I soliti mass-media montiano-padronali narrano di una preoccupazione cubana, date le condizioni di Chávez: il Venezuela, se Chávez verrà meno, rimarrà amico di Cuba? Il Brasile non vedrebbe l’ora, scomparso Chávez, di affermare la propria egemonia economica e politica sull’America latina? Continuerà lo scambio tra Venezuela e Cuba, medici cubani in Venezuela, petrolio venezuelano a bassissimo prezzo (l’equivalente dei costi di produzione e di trasporto) a Cuba, una vera porcheria contro le leggi del mercato? Davvero uno scenario torbido.

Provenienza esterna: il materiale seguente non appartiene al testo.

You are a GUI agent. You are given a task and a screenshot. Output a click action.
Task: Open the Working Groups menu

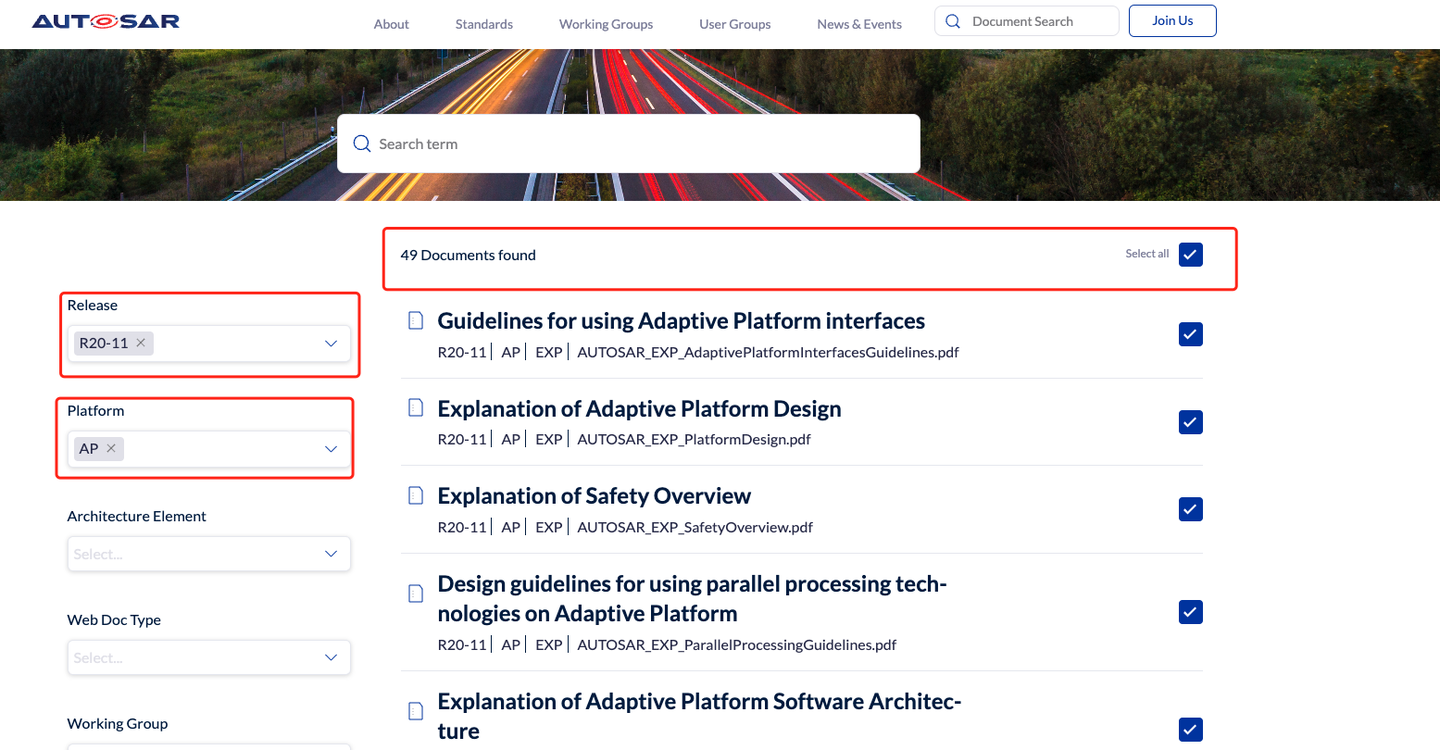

Ma torbido è invece il cervello dei gazzettieri servi dei padroni in questione. Tra i dati decisivi dell’attuale situazione latino-americana ce n’è uno molto ignorato (volutamente) da costoro: quello dei legami solidissimi tra i suoi paesi e i suoi partiti progressisti.
Che io sappia, le prime esperienze latino-americane di democrazia partecipata non sono venezuelane ma brasiliane, attivate, sotto il nome di “bilancio partecipativo”, da amministrazioni locali (di stato federato o comunali) in mano alla sinistra, in particolare al suo principale partito, il PT (Partito dei Lavoratori) di Lula e Dilma Rousseff (sono rispettivamente il precedente e l’attuale presidente del Brasile). Le località più note di quest’esperienza sono lo stato di Rio Grande do Sul e la sua capitale Porto Alegre, per avere questa città ospitato i primi tre Forum Sociali Mondiali. Ma io ebbi la fortuna di conoscere con molto anticipo l’esperienza brasiliana, a San Paolo, prima ancora che Lula vincesse la sua prima presidenza.
Nei suoi termini generali l’esperienza brasiliana è fatta così. La maggioranza di sinistra, in uno stato o in un comune che sia, si impegna a determinare parte della propria spesa (il 20-25% circa, esattamente quella che non va in costi fissi già esistenti, come servizi sociali, servizi pubblici, assistenza, salari, stipendi) sulla base delle richieste della popolazione. Queste richieste vengono definite attraverso un itinerario fatto di assemblee popolari di ogni tipo (di quartiere, paese, ecc.; sindacali, di partito, da parte di altre forme associative, ecc.; di donne, giovani, studenti delle varie scuole, lavoratori delle fabbriche e degli uffici, ecc. ecc.), che trattano sia l’uso della totalità della spesa a disposizione che quello della parte impiegabile su un determinato territorio o in risposta a un determinato tipo di problemi. Naturalmente il risultato esorbita la cifra globale a disposizione.